As the number of people infected with the coronavirus steadily rises in Israel, the Ministry of Health has put into effect a multistage plan to deal with mass hospitalizations, Israel Hayom reported on Sunday.

What is done depends on how many people are ill. With just under 1,000 cases reported as of Sunday morning, the first two stages have already been realized.

The first was setting up isolation units in the hospitals for 30-50 patients. The second was opening an additional quarantine department in every hospital, along with the cancellation of all elective surgeries.

Sheba Hospital in Tel Aviv also has completed building an underground hospital that has the capacity to care for up to 40 patients in critical condition who need to be on ventilators.

This is in addition to the two “Corona hotels” that have already been opened for light cases in Jerusalem and Tel Aviv, and the Ashkelon soldiers’ vacation village that has been turned into a military facility for soldiers who have come down with the virus. Three more hotels (not two, as was previously planned) are being prepared to house victims as well.
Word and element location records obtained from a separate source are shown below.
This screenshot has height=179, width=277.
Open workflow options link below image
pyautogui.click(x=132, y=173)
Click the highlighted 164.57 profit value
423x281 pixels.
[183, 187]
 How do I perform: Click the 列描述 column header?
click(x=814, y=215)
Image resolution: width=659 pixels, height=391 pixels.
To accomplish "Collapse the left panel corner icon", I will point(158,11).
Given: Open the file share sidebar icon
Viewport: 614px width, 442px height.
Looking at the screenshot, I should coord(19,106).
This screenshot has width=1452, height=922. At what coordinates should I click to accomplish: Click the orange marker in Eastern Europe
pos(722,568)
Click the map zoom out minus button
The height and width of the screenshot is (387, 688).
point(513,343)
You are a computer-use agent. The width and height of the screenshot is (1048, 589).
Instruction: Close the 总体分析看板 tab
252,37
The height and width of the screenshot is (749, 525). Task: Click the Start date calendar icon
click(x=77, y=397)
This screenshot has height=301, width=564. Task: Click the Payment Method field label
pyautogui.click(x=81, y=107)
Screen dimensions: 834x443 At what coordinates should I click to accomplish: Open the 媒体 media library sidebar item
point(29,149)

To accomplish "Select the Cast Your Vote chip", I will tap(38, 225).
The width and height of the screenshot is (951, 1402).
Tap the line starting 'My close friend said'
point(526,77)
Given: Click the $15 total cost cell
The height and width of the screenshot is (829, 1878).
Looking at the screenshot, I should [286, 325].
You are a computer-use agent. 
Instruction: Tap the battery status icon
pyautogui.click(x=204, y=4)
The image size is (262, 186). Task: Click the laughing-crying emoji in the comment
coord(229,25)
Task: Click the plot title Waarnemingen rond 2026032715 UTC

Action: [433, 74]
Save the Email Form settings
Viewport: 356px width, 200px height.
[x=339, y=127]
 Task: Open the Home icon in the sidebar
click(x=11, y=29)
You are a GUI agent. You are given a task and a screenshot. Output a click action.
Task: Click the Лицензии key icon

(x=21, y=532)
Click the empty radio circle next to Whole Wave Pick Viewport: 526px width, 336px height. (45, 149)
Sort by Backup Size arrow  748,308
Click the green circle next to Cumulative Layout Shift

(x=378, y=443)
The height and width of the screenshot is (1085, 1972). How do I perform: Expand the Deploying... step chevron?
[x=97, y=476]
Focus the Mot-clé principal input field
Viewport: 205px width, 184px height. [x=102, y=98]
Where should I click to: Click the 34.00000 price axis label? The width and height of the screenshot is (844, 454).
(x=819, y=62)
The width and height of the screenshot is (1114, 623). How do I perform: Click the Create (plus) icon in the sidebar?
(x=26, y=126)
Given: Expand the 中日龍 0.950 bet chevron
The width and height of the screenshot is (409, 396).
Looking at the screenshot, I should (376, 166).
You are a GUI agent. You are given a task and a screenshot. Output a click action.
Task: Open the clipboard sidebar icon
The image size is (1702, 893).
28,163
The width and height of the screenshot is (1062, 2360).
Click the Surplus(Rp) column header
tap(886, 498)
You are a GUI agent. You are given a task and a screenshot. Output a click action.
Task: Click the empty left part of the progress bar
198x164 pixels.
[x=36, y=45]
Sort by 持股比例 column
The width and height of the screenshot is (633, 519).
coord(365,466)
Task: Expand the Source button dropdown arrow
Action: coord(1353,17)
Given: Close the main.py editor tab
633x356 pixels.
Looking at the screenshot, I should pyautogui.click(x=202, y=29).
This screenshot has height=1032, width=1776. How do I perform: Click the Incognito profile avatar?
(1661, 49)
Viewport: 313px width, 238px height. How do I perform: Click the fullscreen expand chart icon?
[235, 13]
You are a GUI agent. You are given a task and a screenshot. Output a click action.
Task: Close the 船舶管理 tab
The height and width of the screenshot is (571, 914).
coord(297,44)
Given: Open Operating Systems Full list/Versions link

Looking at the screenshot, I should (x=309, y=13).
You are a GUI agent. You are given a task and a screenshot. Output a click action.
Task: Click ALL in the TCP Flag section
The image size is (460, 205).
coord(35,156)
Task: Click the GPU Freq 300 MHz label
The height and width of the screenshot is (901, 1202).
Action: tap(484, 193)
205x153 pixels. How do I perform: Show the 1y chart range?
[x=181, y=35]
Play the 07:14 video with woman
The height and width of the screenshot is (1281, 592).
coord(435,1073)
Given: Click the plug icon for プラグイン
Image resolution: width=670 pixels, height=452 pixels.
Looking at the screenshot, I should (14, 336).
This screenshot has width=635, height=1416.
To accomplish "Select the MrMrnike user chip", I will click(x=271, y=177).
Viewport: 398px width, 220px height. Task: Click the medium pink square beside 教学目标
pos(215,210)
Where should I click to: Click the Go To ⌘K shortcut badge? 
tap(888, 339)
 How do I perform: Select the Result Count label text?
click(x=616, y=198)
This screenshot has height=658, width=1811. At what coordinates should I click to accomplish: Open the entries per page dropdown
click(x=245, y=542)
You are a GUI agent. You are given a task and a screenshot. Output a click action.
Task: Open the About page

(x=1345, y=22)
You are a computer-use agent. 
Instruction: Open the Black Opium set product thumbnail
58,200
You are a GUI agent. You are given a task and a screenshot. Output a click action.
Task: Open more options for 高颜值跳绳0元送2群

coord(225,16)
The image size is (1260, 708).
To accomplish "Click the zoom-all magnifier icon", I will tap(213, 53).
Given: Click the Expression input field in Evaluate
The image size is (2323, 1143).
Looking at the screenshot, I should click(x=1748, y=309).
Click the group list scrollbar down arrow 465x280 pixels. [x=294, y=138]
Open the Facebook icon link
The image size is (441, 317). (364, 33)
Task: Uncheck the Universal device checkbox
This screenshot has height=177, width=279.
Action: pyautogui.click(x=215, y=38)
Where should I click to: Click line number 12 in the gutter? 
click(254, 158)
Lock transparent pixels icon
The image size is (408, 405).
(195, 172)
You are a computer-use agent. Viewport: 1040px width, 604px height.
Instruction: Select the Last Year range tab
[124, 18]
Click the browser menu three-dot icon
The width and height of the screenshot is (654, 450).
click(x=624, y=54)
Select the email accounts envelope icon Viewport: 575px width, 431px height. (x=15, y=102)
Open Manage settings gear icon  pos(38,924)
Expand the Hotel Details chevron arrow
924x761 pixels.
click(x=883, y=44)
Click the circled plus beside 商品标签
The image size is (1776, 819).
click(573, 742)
The third stage, which is for a situation of up to 1,400 cases, has just begun to be carried out. As a large portion of the victims are elderly, 70 beds are being added to the Shmuel Harofe Geriatric hospital in Be’er Yaakov, and 350 beds to the Geriatric Center in Rishon Lezion.

According to the report, the families of 71 current patients in the Rishon facility have objected to the plan and legal steps are being taken to force the issue. The regional court in Lod will hear the case on Sunday.

At Stage 4 (up to 1,800 cases), two small hospitals which have 200 beds each, will transfer all other patients to other facilities and be used exclusively for coronavirus victims. In addition, all surgeries in private hospitals will be cancelled so that the public hospitals can refer needed operations to their facilities instead.

Stage 5 is if Israel gets to the point that over 2,000 people are ill. Then, small hotels that are in the vicinity of the hospitals will be used as in-patient facilities.

The health authorities have repeatedly stressed that the need to isolate those who are ill from those who are healthy is paramount. Prof. Ehud Dodson, CEO of the Clalit Health Fund that runs seven public hospitals in the country, put the danger in stark terms, according to the report.

“From what we’ve seen in other countries like Spain and France, it could be that within 10 days to two weeks we will also have thousands of patients,” he said.

“In my opinion, the bottleneck is the [medical] staff: There’s a limited number of anesthesiologists and emergency specialists, and that’s the reason we’re doing everything we can to flatten the curve in the growth of those infected.”